Your goal:
What is the number of lines in the listing below that contain the word "computer"? Give only that number.

Segment Start: Records for processing

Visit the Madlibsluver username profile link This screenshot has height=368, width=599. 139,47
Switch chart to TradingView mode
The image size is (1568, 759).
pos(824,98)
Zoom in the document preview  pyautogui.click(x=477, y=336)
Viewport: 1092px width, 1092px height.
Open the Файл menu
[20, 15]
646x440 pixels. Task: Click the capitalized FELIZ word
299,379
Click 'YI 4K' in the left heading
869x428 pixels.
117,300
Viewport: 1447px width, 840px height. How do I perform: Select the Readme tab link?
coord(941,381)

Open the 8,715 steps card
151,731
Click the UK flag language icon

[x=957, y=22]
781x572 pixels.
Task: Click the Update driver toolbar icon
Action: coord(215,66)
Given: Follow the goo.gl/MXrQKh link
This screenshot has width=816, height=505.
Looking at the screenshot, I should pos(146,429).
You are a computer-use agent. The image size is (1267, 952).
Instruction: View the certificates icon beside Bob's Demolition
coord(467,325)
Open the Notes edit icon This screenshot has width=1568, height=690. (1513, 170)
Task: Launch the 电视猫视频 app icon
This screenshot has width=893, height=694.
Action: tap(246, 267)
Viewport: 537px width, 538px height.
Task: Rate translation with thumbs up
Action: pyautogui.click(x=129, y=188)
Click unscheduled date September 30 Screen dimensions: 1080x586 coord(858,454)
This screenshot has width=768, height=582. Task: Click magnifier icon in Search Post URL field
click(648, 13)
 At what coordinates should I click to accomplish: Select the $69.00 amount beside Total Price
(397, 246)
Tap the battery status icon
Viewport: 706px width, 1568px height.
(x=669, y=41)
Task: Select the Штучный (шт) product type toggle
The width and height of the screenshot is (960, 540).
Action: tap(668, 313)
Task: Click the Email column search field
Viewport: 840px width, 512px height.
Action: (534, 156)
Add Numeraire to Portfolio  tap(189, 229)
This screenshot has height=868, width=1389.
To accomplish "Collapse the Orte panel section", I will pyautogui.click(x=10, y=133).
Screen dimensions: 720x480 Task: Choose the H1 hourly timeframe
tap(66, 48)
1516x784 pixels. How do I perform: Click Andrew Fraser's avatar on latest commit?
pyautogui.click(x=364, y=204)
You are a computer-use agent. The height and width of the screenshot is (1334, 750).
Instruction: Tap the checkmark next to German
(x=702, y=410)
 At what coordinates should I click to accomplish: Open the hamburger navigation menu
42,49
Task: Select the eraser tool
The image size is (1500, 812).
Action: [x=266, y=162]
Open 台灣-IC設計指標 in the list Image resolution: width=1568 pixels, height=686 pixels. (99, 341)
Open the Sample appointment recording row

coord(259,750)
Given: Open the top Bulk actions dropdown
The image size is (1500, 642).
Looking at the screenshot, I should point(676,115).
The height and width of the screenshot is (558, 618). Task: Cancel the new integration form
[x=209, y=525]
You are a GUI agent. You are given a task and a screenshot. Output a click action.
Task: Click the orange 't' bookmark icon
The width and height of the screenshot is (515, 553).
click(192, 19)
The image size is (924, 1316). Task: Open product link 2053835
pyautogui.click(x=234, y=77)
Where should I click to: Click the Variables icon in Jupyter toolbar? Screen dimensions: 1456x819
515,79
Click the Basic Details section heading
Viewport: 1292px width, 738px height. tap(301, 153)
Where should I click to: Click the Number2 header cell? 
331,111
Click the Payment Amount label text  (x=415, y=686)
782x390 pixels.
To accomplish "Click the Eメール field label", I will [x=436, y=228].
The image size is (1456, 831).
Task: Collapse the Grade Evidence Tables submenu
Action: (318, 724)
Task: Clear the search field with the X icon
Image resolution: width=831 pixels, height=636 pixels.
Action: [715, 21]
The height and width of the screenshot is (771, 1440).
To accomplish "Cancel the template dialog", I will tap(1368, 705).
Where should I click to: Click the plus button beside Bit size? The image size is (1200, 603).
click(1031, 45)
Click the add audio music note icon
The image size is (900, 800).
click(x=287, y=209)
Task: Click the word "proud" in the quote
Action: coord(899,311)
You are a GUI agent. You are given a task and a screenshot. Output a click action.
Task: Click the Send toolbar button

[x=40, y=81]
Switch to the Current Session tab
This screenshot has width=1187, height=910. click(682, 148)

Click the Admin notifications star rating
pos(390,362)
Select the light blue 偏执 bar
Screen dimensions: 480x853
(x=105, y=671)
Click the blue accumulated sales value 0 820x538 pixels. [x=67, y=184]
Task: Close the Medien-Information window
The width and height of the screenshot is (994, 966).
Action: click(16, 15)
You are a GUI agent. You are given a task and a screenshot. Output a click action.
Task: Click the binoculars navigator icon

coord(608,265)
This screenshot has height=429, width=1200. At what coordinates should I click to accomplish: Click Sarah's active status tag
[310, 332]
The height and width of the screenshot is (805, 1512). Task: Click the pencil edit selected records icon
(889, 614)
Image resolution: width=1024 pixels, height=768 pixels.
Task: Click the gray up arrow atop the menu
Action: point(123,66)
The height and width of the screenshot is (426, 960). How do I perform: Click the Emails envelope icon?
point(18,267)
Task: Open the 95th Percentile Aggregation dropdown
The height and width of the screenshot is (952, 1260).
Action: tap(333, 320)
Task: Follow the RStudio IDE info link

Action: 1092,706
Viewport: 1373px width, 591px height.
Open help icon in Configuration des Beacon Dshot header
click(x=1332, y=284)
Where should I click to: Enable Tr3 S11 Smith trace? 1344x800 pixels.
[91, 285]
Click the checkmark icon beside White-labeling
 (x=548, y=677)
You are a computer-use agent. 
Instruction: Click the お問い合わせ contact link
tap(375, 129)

Segment End: Records for processing

Result:
3